▸ **Exercise goal**
Copy out the records below word for word, starting at their first line and ending with the line that contains "should pyautogui.click(x=1339, y=157).".

Records for locating the described items:
---------------

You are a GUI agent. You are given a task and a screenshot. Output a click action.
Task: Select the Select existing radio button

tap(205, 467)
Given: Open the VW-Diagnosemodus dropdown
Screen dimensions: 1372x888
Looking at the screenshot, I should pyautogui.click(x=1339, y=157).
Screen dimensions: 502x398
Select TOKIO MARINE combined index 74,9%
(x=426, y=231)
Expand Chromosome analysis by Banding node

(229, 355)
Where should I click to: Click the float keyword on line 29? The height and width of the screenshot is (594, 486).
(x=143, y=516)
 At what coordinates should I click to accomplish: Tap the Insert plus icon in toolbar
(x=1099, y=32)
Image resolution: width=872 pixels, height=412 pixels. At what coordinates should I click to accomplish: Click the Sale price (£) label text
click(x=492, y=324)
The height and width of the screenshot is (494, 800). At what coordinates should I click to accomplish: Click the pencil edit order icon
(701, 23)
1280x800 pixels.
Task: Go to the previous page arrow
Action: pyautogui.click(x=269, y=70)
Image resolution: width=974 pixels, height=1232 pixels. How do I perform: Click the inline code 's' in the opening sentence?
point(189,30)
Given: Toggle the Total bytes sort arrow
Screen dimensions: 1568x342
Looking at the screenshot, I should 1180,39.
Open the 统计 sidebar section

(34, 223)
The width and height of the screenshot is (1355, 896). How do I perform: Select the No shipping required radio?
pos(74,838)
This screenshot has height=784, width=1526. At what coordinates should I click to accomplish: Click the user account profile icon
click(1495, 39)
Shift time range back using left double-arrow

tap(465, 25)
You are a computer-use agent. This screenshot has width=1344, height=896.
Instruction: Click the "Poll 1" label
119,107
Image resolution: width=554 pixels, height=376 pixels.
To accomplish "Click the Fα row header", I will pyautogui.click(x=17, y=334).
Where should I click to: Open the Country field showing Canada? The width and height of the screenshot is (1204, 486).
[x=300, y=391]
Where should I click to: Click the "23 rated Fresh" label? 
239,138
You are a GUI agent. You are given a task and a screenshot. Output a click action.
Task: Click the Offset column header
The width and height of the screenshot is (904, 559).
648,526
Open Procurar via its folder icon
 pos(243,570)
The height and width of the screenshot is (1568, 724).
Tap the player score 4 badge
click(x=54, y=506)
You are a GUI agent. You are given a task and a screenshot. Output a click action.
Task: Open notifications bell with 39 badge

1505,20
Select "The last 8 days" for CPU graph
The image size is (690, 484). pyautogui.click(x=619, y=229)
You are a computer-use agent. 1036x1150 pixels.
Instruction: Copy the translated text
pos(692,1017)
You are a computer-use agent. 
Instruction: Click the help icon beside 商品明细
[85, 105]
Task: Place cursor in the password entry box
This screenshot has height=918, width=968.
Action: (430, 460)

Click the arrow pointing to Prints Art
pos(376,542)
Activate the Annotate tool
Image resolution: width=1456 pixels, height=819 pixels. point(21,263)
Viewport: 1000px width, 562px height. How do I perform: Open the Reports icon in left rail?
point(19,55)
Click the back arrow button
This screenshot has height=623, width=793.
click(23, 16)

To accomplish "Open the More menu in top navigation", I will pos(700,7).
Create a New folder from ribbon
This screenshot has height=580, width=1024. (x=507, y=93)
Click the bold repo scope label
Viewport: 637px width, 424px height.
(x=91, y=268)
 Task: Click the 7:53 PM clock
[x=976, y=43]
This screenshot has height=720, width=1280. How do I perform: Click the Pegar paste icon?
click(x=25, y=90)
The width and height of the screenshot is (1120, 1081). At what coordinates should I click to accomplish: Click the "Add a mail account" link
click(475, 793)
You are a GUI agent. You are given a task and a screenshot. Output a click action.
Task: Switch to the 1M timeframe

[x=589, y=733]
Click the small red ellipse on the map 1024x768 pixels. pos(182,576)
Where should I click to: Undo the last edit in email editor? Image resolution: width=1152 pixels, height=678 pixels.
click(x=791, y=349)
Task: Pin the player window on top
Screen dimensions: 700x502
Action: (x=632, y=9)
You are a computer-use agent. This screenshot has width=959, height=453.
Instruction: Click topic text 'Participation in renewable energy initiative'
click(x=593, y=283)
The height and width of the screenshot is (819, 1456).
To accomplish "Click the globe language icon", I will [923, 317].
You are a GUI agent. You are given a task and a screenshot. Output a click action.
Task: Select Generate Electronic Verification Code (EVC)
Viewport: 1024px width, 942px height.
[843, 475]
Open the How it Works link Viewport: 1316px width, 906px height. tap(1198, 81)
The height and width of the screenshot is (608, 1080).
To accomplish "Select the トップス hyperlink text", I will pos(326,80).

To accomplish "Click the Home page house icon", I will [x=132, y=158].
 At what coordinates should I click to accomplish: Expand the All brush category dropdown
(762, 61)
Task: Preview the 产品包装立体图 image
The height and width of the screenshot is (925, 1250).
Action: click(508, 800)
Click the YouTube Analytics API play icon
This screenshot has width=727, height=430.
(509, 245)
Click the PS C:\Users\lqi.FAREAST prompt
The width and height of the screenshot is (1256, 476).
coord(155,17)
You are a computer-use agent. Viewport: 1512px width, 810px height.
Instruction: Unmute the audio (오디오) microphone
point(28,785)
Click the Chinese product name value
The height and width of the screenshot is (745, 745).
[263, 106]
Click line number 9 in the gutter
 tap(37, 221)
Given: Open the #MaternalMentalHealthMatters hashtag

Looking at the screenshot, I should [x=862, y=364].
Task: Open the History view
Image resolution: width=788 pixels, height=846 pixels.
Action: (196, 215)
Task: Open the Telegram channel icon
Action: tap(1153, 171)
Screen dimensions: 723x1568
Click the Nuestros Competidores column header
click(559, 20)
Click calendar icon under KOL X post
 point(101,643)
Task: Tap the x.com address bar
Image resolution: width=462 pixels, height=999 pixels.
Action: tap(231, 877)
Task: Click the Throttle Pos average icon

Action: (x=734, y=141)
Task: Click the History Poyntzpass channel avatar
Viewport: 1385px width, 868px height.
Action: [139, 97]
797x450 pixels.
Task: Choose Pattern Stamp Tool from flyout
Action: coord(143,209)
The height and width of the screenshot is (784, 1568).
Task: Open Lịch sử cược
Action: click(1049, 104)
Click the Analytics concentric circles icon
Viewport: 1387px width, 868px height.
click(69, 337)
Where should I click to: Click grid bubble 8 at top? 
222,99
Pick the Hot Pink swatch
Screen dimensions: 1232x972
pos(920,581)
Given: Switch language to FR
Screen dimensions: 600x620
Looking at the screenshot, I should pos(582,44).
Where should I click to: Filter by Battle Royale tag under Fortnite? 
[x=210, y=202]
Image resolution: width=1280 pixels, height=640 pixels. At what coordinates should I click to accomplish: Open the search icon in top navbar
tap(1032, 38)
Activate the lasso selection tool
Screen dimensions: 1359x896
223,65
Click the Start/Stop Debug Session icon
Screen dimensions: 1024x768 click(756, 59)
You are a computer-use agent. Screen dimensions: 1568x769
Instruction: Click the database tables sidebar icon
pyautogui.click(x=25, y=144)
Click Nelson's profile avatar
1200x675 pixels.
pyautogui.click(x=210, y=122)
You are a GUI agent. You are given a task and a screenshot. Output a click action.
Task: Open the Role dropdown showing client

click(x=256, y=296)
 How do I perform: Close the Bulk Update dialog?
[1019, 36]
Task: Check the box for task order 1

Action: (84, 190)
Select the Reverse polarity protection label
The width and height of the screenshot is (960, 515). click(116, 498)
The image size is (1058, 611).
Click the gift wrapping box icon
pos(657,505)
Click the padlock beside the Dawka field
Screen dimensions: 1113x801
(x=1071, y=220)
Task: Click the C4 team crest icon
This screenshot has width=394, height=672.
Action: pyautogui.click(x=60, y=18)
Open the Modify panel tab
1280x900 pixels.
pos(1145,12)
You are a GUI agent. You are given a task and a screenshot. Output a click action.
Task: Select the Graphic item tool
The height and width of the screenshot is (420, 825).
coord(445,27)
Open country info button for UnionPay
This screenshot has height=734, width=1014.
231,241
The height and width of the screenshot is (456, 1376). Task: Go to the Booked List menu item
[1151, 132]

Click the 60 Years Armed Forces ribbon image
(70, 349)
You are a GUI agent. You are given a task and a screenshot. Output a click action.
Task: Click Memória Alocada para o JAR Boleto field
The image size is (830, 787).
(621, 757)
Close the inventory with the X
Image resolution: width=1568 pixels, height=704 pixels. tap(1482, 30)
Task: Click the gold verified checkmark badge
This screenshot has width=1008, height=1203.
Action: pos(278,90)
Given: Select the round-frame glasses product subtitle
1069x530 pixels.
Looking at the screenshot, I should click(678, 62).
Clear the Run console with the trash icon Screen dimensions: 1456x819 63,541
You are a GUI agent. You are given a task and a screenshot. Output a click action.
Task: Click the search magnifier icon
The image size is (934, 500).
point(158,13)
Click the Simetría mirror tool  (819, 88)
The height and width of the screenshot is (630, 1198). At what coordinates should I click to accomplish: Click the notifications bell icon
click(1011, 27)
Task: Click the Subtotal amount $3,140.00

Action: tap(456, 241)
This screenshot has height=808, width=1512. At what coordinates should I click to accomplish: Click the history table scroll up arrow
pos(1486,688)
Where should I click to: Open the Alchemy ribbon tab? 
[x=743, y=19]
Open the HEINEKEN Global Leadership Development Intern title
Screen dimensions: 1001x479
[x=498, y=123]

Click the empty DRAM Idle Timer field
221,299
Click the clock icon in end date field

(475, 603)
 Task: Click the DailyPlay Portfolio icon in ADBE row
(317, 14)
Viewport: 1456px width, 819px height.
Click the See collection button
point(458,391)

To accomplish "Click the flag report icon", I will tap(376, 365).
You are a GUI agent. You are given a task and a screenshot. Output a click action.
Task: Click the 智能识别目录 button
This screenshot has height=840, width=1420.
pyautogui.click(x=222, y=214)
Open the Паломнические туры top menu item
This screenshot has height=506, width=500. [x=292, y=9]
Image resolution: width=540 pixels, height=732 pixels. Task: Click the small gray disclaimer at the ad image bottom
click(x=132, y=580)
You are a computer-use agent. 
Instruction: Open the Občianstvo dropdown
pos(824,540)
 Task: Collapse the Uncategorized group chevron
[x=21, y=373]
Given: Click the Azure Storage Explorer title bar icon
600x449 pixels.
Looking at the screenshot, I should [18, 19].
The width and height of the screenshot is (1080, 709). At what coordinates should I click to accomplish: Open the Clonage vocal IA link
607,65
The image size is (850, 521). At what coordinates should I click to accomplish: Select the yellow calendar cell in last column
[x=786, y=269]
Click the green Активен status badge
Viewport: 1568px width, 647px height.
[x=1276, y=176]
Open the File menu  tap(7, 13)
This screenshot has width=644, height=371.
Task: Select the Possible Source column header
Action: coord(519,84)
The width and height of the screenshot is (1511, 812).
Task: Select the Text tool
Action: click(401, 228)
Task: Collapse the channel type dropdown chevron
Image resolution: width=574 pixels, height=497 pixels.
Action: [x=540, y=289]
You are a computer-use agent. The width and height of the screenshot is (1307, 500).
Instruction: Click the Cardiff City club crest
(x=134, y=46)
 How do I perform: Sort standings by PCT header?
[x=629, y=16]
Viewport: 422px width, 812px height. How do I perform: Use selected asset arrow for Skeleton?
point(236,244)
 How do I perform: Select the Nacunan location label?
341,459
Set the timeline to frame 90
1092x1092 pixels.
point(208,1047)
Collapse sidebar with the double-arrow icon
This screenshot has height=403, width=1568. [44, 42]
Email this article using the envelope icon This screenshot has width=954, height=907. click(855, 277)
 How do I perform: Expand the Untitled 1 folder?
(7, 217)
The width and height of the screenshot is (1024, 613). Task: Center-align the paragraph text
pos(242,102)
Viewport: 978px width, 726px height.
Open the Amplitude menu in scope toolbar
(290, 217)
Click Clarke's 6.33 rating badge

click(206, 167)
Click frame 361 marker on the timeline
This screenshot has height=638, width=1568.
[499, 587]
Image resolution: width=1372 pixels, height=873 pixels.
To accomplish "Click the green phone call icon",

---------------

▸ **Result of this exercise**
You are a GUI agent. You are given a task and a screenshot. Output a click action.
Task: Select the Select existing radio button

tap(205, 467)
Given: Open the VW-Diagnosemodus dropdown
Screen dimensions: 1372x888
Looking at the screenshot, I should pyautogui.click(x=1339, y=157).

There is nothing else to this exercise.